> **Work task**
Write out again, unchanged, the line that has "Click the Transcription settings pen icon" and each following line through the end of the entries below; leave pictures out.

> **Materials provided**
......

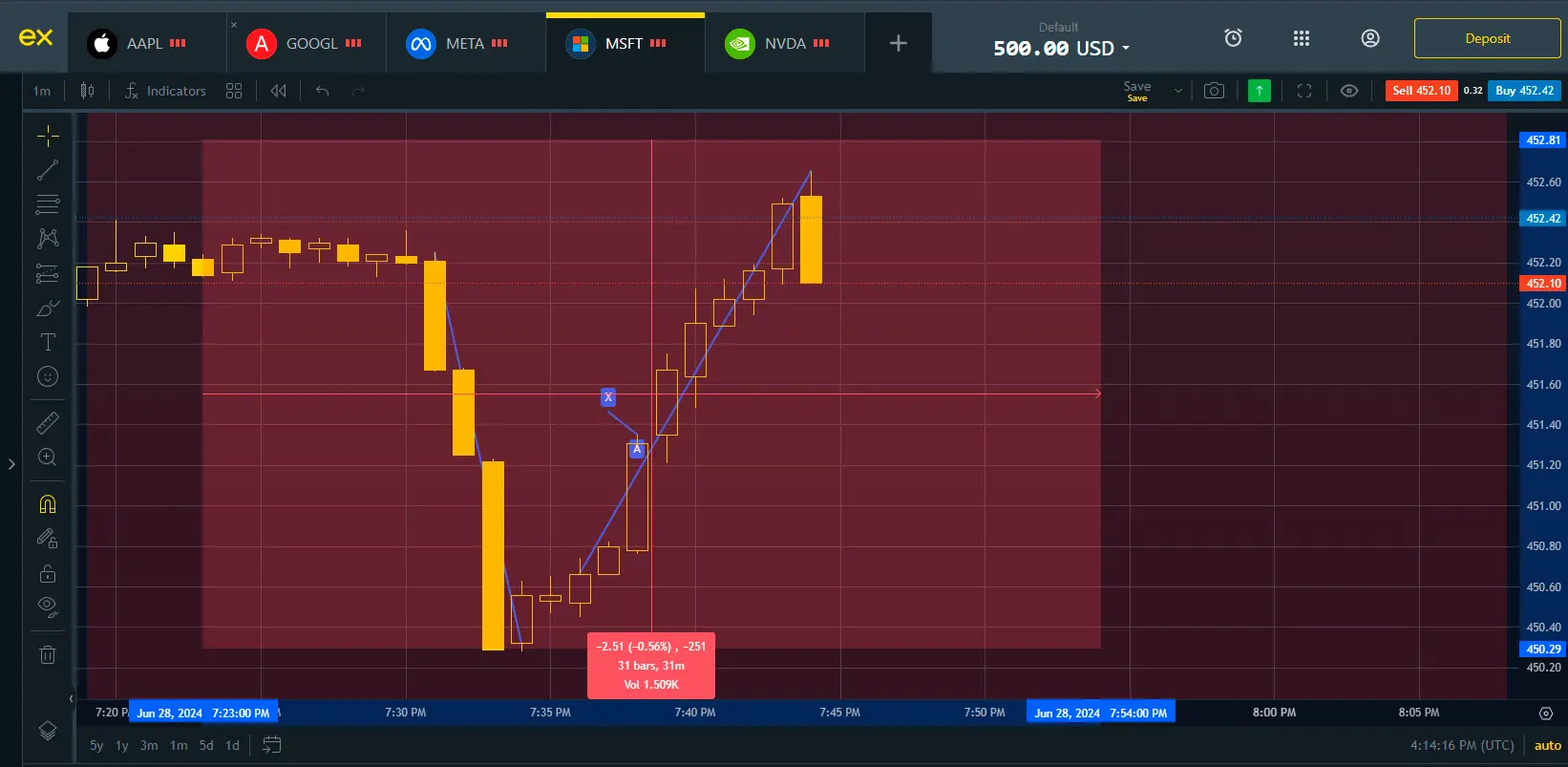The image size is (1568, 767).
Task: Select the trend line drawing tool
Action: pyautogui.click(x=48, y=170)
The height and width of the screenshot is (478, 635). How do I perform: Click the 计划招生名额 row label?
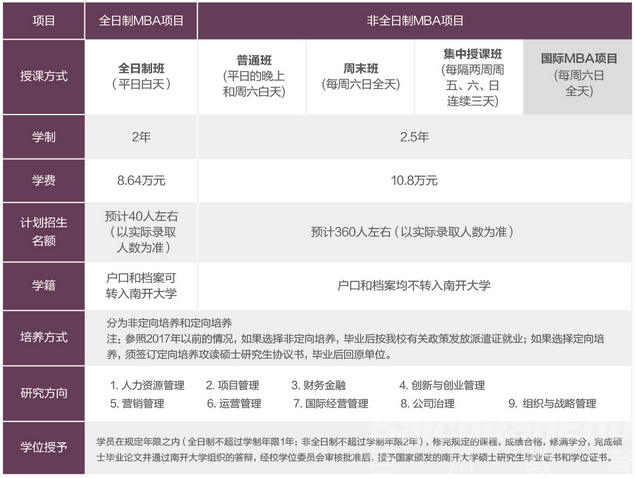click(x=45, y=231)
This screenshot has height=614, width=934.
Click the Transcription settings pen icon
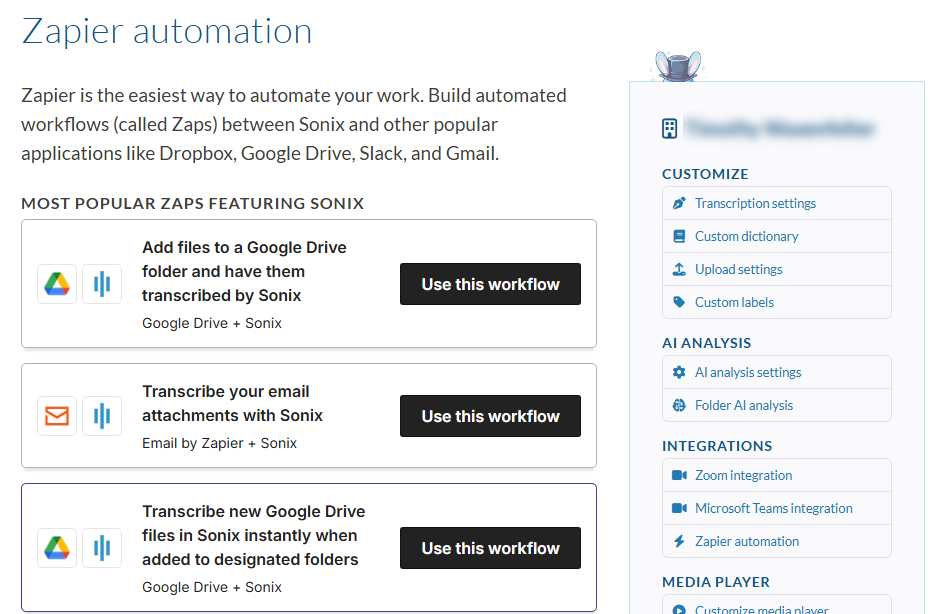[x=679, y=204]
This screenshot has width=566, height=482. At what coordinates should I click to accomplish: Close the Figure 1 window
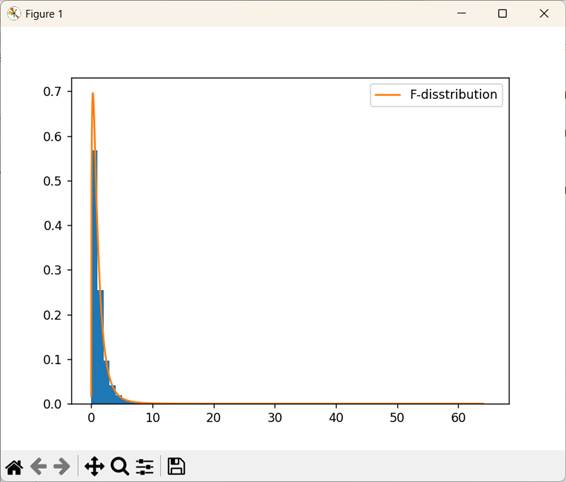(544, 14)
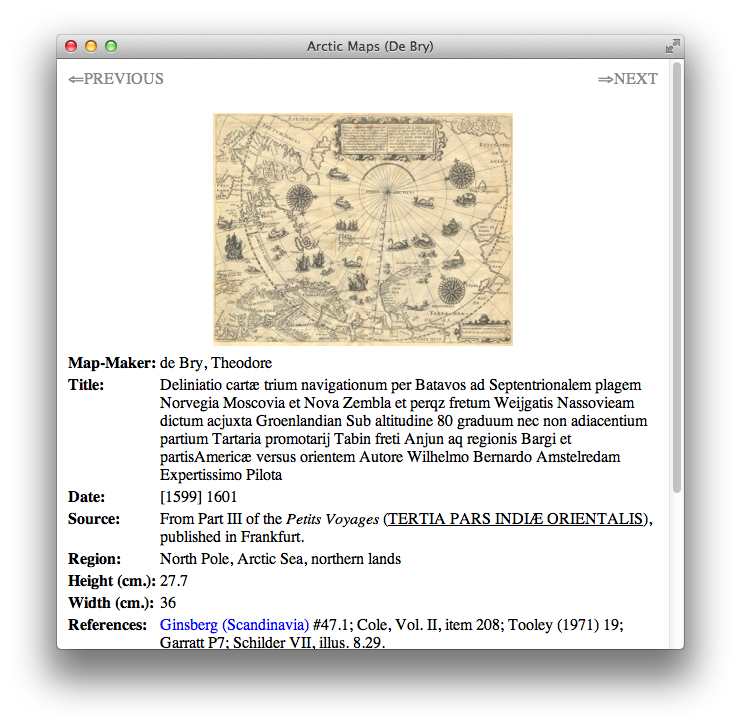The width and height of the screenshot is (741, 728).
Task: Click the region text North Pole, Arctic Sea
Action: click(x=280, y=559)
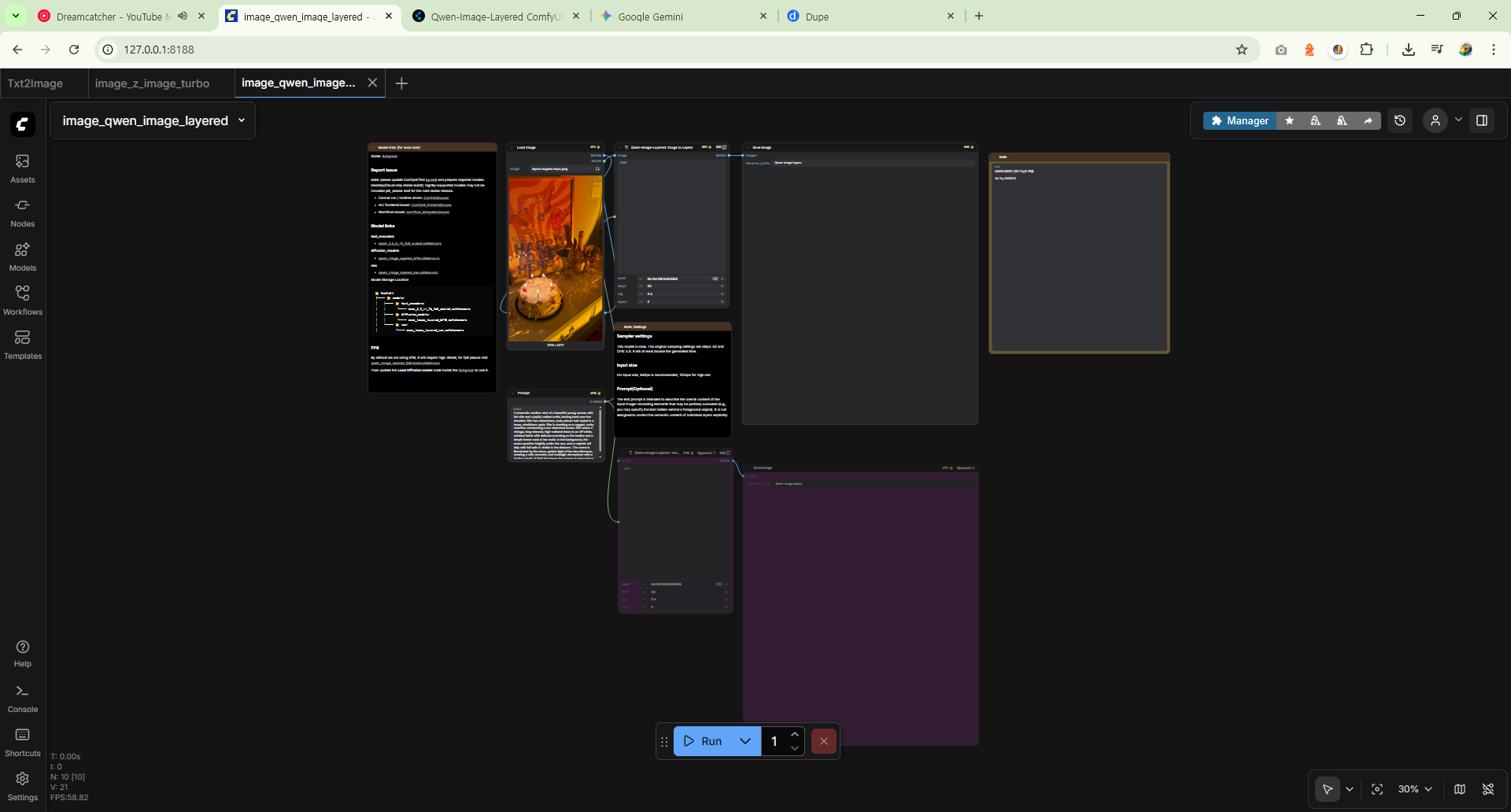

......

> **Solution to this task**
Click the Transcription settings pen icon
[x=679, y=204]
This screenshot has width=566, height=482. At what coordinates should I click to accomplish: Close the Figure 1 window
(544, 14)
The width and height of the screenshot is (741, 728).
Task: Click the region text North Pole, Arctic Sea
Action: click(x=280, y=559)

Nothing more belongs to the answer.